For many people the urge to grow giant pumpkins is an indescribable feeling. They are fascinated with this art of vegetable gardening. However, before mastering the art of growing a giant pumpkin, one must be familiar with the basic principles of growing pumpkins.
Lime and fertilizers have always to be applied based on soil test recommendations. Providing adequate nutrients throughout the growing season is must for healthy, large pumpkins.
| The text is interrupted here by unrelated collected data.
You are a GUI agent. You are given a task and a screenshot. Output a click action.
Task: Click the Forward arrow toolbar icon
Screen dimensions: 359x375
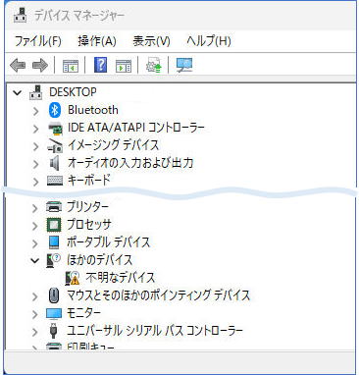(40, 65)
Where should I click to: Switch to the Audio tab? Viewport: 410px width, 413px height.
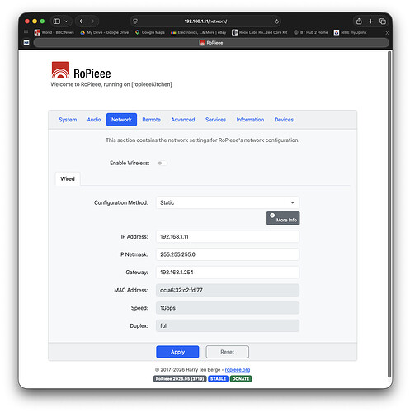tap(94, 120)
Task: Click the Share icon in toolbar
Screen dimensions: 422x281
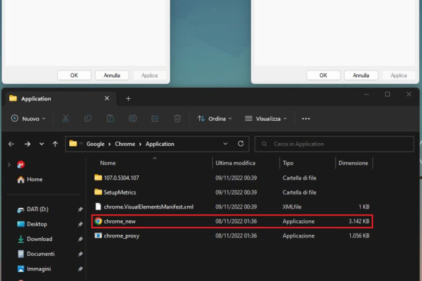Action: pyautogui.click(x=155, y=119)
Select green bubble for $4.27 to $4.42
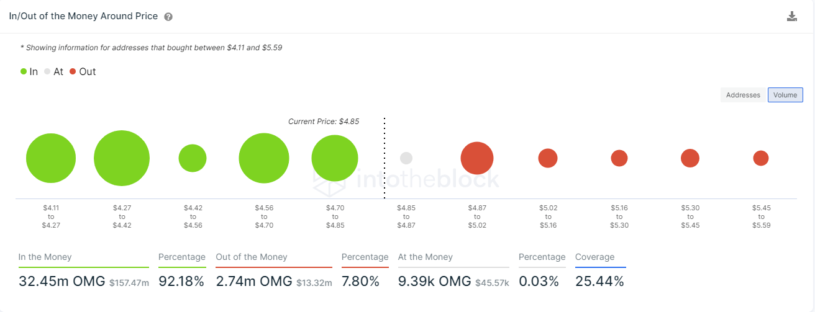This screenshot has height=312, width=815. click(x=122, y=158)
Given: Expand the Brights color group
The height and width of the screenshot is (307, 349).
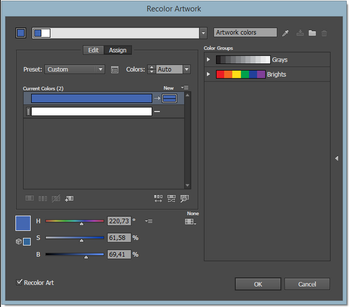Looking at the screenshot, I should pyautogui.click(x=208, y=74).
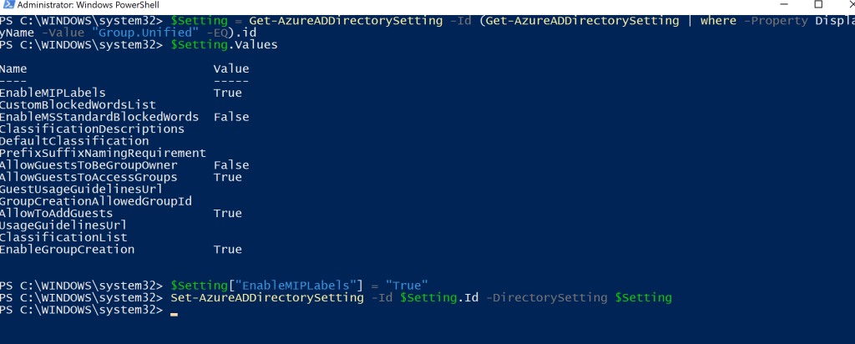
Task: Click the Value column header
Action: (230, 68)
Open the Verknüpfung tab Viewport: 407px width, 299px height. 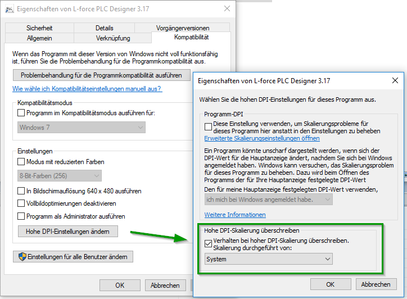pyautogui.click(x=113, y=38)
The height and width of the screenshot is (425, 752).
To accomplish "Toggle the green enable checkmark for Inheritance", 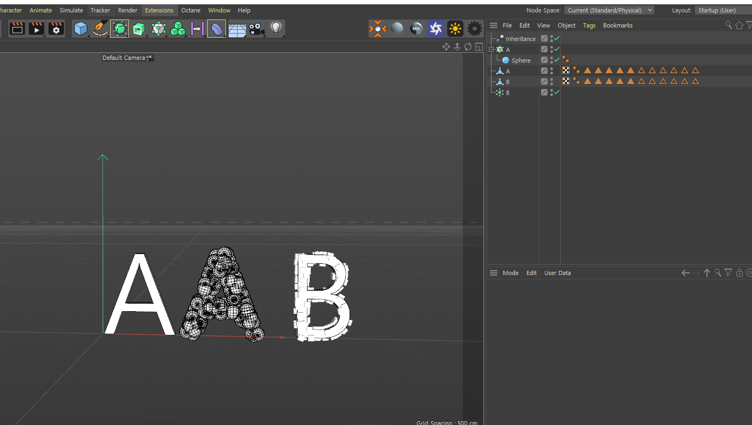I will pos(557,38).
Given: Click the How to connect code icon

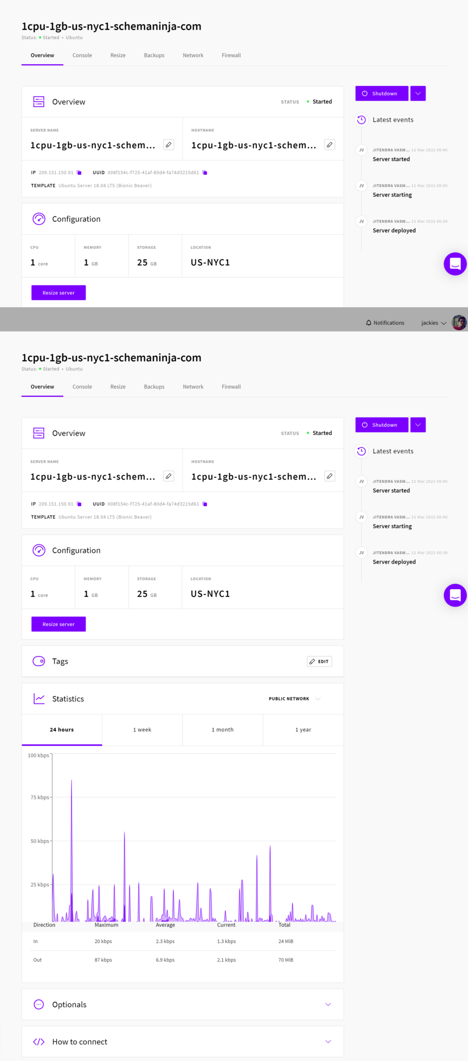Looking at the screenshot, I should click(x=39, y=1042).
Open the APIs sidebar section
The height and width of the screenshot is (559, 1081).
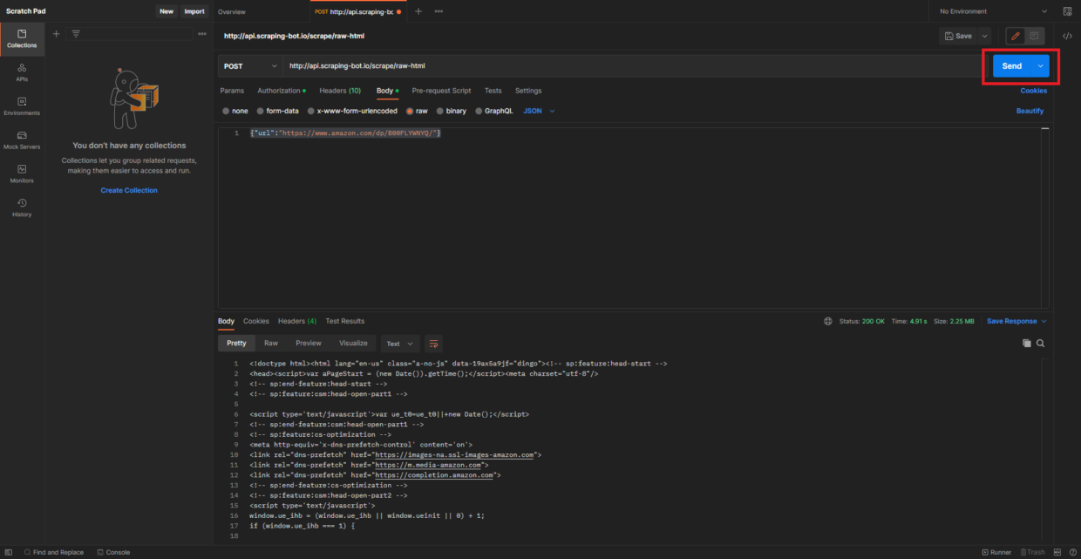pyautogui.click(x=22, y=72)
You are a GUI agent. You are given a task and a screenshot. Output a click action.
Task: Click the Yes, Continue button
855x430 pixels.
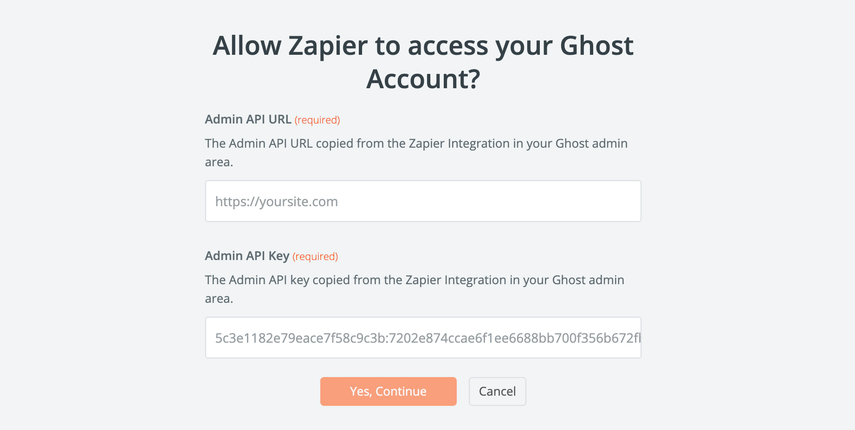click(388, 391)
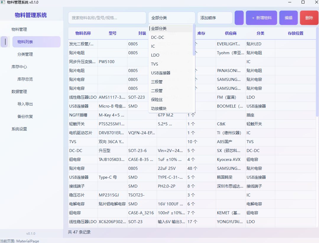Click the app icon in the title bar
Screen dimensions: 319x243
click(x=3, y=2)
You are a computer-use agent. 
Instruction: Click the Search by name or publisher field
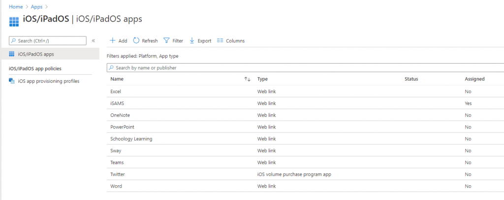coord(295,67)
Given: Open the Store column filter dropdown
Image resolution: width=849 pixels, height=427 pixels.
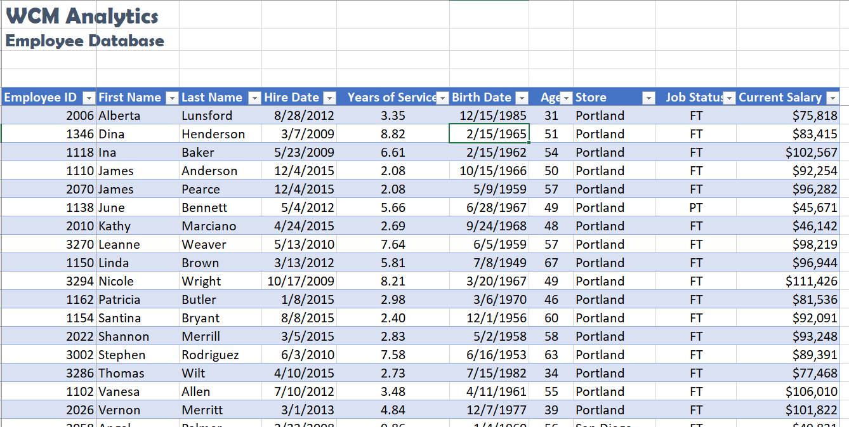Looking at the screenshot, I should coord(648,98).
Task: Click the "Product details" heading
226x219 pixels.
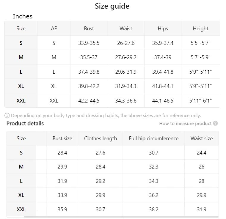Action: (25, 123)
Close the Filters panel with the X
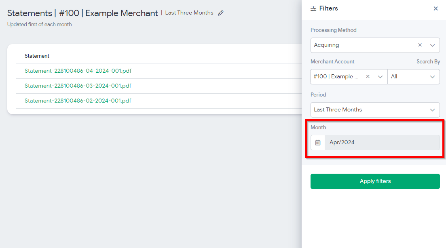 pos(435,8)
Granular fertilizers should be applied over the soil surface and incorporated into the soil 4 to 6 inches deep a few days ahead of setting out your transplants. The nutrient needs of a giant pumpkin are as follows:
- 2 pounds nitrogen (N)
- 3 pounds phosphorous (P2O2)
- 6 pounds potash (K2O)
The above requirement is for per 1,000 square feet of growing space. The addition of organic matter (manure or compost) to the garden is important to establish good soil till.
Pumpkin seeds should be sowed by the end of April, individually in 12-inch pots. Plants will be ready for transplanting with first true fully expanded leaf mostly by ten to fourteen days after seeding.
Growing space in the garden is important and each plant should be allowed approximately 2,500 square feet for proper vine growth. Pumpkins prefer long hours of sunlight, so the garden site should be selected accordingly with proper sunlight.
Since pumpkins are shallow rooted, they should be watered slowly with at least one inch of water per week if rainfall is not adequate.
If summer mulching materials are used, one tablespoon of ammonium sulfate, calcium nitrate, or nitrate of soda should be mixed per one bushel of mulch. This may be applied once or twice during the early growing season that can substitute nitrogen fertilizer.